When we think about searching for chemistry, we generally imagine molecules and transformations. This is reflected in the search engines that are available to chemists, with most allowing at least the drawing or representation of a single molecule or class of molecules (via substructure searching).

But these are not the only perspectives possible.

What would chemistry look like from a results-centric view?

Lets see with a specific example. Take EXP150, where we are trying to synthesize a Ugi product as a potential anti-malarial agent and identify Ugi products that crystallize from their reaction mixture.

If we extract the information contained here based on individual results, something very interesting happens. By using some standard representation for actions we can come up with something that looks like it should be machine readable without much difficulty:

  • ADD container (type=one dram screwcap vial)
  • ADD methanol (InChIKey=OKKJLVBELUTLKV-UHFFFAOYAX, volume=1 ml)
  • WAIT (time=15 min)
  • ADD benzylamine (InChIKey=WGQKYBSKWIADBV-UHFFFAOYAL, volume=54.6 ul)
  • VORTEX (time=15 s)
  • WAIT (time=4 min)
  • ADD phenanthrene-9-carboxaldehyde (InChIKey=QECIGCMPORCORE-UHFFFAOYAE, mass=103.1 mg)
  • VORTEX (time=4 min)
  • WAIT (time=22 min)
  • ADD crotonic acid (InChIKey=LDHQCZJRKDOVOX-JSWHHWTPCJ, mass=43.0 mg)
  • VORTEX (time=30 s)
  • WAIT (time=14 min)
  • ADD tert-butyl isocyanide (InChIKey=FAGLEPBREOXSAC-UHFFFAOYAL, volume=56.5 ul)
  • VORTEX (time=5.5 min)

It turns out that for this CombiUgi project very few commands are required to describe all possible actions:

  • ADD
  • WAIT

By focusing on each result independently, it no longer matters if the objective of the experiment was reached or if the experiment was aborted at a later point.

Also, if we recorded chemistry this way we could do searches that are currently not possible:

  • What happens (pictures, NMRs) when an amine and an aromatic aldehyde are mixed in an alcoholic solvent for more than 3 hours with at least 15 s vortexing after the addition of both reagents?
  • What happens (picture, NMRs) when an isonitrile, amine, aldehyde and carboxylic acid are mixed in that specific order, with at least 2 vortexing steps of any duration?

I am not sure if we can get to that level of query control, but ChemSpider will investigate representing our results in a database in this way to see how far we can get.

Note that we can’t represent everything using this approach.
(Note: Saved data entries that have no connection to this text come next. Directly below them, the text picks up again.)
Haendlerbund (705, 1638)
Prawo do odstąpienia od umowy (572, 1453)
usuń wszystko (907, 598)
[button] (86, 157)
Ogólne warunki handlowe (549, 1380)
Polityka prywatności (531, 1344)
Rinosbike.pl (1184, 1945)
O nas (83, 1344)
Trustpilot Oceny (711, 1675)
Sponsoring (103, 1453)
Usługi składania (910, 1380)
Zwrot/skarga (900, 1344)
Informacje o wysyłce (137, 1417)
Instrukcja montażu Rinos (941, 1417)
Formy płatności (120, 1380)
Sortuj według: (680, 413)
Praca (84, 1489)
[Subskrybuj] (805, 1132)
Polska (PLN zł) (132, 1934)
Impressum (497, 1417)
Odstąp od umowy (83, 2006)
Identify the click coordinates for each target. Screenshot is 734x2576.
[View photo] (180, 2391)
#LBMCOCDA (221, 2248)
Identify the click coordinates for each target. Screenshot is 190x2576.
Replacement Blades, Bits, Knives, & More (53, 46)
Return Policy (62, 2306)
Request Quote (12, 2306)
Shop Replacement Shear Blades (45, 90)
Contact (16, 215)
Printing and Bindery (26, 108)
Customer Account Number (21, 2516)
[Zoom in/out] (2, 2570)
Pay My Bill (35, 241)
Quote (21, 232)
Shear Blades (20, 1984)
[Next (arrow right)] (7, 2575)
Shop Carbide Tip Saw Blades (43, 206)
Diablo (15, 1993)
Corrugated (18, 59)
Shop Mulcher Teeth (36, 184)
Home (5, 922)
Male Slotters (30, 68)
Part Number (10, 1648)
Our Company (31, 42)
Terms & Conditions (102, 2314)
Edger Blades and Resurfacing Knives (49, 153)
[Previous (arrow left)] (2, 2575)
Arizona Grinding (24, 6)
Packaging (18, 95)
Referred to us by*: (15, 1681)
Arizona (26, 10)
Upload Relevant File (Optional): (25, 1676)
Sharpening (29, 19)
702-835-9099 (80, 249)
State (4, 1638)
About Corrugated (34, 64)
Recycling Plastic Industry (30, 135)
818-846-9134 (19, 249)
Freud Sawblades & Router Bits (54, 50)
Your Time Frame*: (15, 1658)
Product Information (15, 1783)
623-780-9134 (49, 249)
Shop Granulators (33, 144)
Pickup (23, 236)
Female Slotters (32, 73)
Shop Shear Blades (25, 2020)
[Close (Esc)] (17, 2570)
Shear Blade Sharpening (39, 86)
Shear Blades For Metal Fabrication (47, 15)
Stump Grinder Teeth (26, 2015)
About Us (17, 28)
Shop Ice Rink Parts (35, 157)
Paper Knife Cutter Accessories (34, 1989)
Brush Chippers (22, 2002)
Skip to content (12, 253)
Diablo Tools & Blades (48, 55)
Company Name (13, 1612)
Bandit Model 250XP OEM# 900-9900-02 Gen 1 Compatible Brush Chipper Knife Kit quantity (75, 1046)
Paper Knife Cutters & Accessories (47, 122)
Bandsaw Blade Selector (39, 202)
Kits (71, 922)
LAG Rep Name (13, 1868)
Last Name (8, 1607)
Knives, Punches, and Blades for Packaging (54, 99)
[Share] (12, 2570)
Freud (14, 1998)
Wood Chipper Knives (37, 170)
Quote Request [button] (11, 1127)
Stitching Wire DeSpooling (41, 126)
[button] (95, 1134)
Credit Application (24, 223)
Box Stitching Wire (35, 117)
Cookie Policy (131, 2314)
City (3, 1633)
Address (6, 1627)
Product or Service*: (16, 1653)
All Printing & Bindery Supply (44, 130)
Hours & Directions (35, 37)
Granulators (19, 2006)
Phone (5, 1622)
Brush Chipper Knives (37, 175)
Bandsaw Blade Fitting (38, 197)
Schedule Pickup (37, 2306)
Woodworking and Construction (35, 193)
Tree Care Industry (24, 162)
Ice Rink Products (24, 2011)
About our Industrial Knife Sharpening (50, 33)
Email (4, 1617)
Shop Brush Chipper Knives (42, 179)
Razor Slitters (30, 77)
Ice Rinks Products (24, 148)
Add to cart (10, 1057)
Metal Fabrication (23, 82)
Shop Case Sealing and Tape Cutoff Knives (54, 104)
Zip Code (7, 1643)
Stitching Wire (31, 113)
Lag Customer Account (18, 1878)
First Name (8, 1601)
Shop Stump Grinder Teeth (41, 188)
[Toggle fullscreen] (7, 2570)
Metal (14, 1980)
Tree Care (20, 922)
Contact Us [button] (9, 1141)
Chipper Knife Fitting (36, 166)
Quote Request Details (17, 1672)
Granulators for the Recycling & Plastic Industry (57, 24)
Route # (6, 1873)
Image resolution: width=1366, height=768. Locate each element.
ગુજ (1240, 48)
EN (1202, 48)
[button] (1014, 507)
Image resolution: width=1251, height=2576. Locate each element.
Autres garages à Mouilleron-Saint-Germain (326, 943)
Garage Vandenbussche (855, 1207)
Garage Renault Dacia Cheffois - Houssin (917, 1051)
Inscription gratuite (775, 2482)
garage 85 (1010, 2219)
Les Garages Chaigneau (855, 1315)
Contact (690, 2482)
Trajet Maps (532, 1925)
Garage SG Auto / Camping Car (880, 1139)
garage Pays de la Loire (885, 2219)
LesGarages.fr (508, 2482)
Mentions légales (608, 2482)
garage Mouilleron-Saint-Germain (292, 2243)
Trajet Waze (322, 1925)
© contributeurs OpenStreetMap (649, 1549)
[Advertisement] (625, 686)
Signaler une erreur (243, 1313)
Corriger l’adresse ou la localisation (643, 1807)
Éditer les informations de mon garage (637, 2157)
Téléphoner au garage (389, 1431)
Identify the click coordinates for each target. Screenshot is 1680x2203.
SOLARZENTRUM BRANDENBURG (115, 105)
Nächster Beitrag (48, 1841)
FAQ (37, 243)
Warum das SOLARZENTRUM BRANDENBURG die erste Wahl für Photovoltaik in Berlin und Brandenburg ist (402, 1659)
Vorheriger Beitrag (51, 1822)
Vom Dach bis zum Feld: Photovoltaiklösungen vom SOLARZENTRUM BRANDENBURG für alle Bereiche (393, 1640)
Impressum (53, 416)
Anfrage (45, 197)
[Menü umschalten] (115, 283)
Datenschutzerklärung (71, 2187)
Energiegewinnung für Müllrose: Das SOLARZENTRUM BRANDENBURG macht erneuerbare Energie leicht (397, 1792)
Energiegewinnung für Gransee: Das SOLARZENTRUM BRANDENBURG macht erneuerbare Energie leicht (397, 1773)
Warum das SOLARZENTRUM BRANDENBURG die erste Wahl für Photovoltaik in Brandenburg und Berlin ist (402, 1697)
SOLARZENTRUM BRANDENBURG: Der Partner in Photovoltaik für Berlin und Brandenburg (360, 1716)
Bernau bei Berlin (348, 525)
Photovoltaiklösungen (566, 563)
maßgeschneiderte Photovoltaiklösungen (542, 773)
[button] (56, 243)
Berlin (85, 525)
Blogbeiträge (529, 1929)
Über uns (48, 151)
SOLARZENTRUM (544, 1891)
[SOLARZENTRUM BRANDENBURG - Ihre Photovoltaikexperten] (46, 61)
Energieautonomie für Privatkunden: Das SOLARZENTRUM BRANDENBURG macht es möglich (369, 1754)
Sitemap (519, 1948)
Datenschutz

For example observations made in the experiment log don’t show up here, as well as anything unexpected. Therefore, at least as long as we have human beings recording experiments, we’re going to continue to use the wiki as the official lab notebook of my group. But hopefully I’ve shown how we can translate from freeform to structured format fairly easily.

Now one reason I think that this is a good time to generate results-centric databases is the inevitable rise of automation. It turns out that it is difficult for humans to record an experiment log accurately. (Take a look at the lab notebooks in a typical organic chemistry lab – can you really reproduce all those experiments without talking to the researcher?)

But machines are good at recording dates and times of actions and all the tedious details of executing a protocol. This is something that we would like to address in the automation component of our next proposal.

Does that mean that machines will replace chemists in the near future? Not any more than calculators have replaced mathematicians. I think that automating result production will leave more time for analysis, which is really the test of a true chemist (as opposed to a technician).

Here is an example


database, as long as attribution is provided. (If anyone knows of any accepted XML for experimental actions let me know and we’ll adopt that.)


I think this takes us a step closer from freeform Open Notebook Science to the chemical semantic web, something that both Cameron Neylon and I have been discussing for a while now.

PMR: This is very important to follow – and I’ll give some of our insights. Firstly, we have been tackling this for ca. 5 years, starting from the results as recorded in scientific papers or theses. Most recently we have been concentrating very hard on theses and have just taken delivery of a batch of about 20, all from the same lab.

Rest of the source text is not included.